▶ _任务材料_
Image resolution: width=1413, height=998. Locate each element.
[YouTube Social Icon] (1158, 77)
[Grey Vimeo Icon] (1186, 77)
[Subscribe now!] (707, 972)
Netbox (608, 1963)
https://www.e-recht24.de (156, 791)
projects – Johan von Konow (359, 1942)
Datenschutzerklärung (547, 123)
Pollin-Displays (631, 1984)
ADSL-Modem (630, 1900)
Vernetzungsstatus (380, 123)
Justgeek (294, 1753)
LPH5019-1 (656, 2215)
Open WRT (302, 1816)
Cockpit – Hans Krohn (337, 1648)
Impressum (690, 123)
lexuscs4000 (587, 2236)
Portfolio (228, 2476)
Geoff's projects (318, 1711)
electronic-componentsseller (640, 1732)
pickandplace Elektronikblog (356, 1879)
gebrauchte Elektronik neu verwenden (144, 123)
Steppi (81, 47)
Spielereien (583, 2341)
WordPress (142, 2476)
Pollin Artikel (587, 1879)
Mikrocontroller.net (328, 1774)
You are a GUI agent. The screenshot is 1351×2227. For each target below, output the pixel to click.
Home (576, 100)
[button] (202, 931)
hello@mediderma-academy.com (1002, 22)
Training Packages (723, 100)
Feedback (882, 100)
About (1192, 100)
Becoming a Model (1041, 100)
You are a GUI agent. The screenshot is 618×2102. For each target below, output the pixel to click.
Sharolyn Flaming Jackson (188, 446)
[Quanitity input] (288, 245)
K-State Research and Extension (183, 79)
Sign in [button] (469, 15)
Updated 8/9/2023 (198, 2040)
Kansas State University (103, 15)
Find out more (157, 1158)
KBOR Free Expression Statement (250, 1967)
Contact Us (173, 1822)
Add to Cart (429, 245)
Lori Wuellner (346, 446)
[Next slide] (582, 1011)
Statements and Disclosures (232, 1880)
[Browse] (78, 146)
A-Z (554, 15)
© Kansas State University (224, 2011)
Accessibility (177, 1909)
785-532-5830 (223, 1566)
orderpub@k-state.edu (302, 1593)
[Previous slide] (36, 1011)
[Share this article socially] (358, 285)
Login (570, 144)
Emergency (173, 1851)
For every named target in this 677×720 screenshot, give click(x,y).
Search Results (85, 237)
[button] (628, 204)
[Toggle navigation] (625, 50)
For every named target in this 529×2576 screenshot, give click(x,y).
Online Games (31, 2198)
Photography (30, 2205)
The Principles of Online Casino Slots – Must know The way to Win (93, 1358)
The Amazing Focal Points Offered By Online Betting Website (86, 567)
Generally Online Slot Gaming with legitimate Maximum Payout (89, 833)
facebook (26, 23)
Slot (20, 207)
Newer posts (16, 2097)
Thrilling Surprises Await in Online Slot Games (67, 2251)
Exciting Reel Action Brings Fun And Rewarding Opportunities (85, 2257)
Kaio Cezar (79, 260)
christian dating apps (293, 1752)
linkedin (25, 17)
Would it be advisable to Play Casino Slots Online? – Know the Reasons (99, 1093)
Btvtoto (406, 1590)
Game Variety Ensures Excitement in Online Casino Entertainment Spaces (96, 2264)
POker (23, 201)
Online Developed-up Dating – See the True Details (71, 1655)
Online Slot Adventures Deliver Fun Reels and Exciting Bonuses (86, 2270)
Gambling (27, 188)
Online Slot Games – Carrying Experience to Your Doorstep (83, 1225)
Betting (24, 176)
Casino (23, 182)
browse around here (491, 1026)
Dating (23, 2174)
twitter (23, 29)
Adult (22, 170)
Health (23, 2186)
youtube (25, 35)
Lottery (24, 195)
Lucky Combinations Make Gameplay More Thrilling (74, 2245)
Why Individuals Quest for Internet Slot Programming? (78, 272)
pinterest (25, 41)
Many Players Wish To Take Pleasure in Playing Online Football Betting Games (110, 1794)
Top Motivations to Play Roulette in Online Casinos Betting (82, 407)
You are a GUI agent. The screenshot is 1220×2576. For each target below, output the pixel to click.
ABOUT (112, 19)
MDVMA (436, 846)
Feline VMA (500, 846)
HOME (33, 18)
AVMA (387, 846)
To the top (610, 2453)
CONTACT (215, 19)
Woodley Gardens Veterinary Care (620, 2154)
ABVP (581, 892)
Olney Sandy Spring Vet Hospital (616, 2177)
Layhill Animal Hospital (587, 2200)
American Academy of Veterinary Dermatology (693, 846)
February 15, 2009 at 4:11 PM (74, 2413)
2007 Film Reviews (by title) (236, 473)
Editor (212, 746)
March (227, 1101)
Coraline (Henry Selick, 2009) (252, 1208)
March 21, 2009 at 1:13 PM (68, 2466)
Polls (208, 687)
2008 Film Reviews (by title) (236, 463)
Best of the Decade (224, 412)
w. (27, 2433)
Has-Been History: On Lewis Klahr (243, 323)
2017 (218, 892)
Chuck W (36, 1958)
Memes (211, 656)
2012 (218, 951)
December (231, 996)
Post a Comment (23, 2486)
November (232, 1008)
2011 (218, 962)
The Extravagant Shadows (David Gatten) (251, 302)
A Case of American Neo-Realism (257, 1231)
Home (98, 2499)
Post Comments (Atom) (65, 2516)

▶ _题目详情_
请把上面的数据从含有“Portfolio (228, 2476)”的那一行起，到含有“[Share this article socially] (358, 285)”的那一行止，写成一个 JSON 字符串列表，每行一个字符串，两头的行都算，空行不要。

▶ _任务结果_
[
  "Portfolio (228, 2476)",
  "Geoff's projects (318, 1711)",
  "electronic-componentsseller (640, 1732)",
  "pickandplace Elektronikblog (356, 1879)",
  "gebrauchte Elektronik neu verwenden (144, 123)",
  "Steppi (81, 47)",
  "Spielereien (583, 2341)",
  "WordPress (142, 2476)",
  "Pollin Artikel (587, 1879)",
  "Mikrocontroller.net (328, 1774)",
  "You are a GUI agent. The screenshot is 1351×2227. For each target below, output the pixel to click.",
  "Home (576, 100)",
  "[button] (202, 931)",
  "hello@mediderma-academy.com (1002, 22)",
  "Training Packages (723, 100)",
  "Feedback (882, 100)",
  "About (1192, 100)",
  "Becoming a Model (1041, 100)",
  "You are a GUI agent. The screenshot is 618×2102. For each target below, output the pixel to click.",
  "Sharolyn Flaming Jackson (188, 446)",
  "[Quanitity input] (288, 245)",
  "K-State Research and Extension (183, 79)",
  "Sign in [button] (469, 15)",
  "Updated 8/9/2023 (198, 2040)",
  "Kansas State University (103, 15)",
  "Find out more (157, 1158)",
  "KBOR Free Expression Statement (250, 1967)",
  "Contact Us (173, 1822)",
  "Add to Cart (429, 245)",
  "Lori Wuellner (346, 446)",
  "[Next slide] (582, 1011)",
  "Statements and Disclosures (232, 1880)",
  "[Browse] (78, 146)",
  "A-Z (554, 15)",
  "© Kansas State University (224, 2011)",
  "Accessibility (177, 1909)",
  "785-532-5830 (223, 1566)",
  "orderpub@k-state.edu (302, 1593)",
  "[Previous slide] (36, 1011)",
  "[Share this article socially] (358, 285)"
]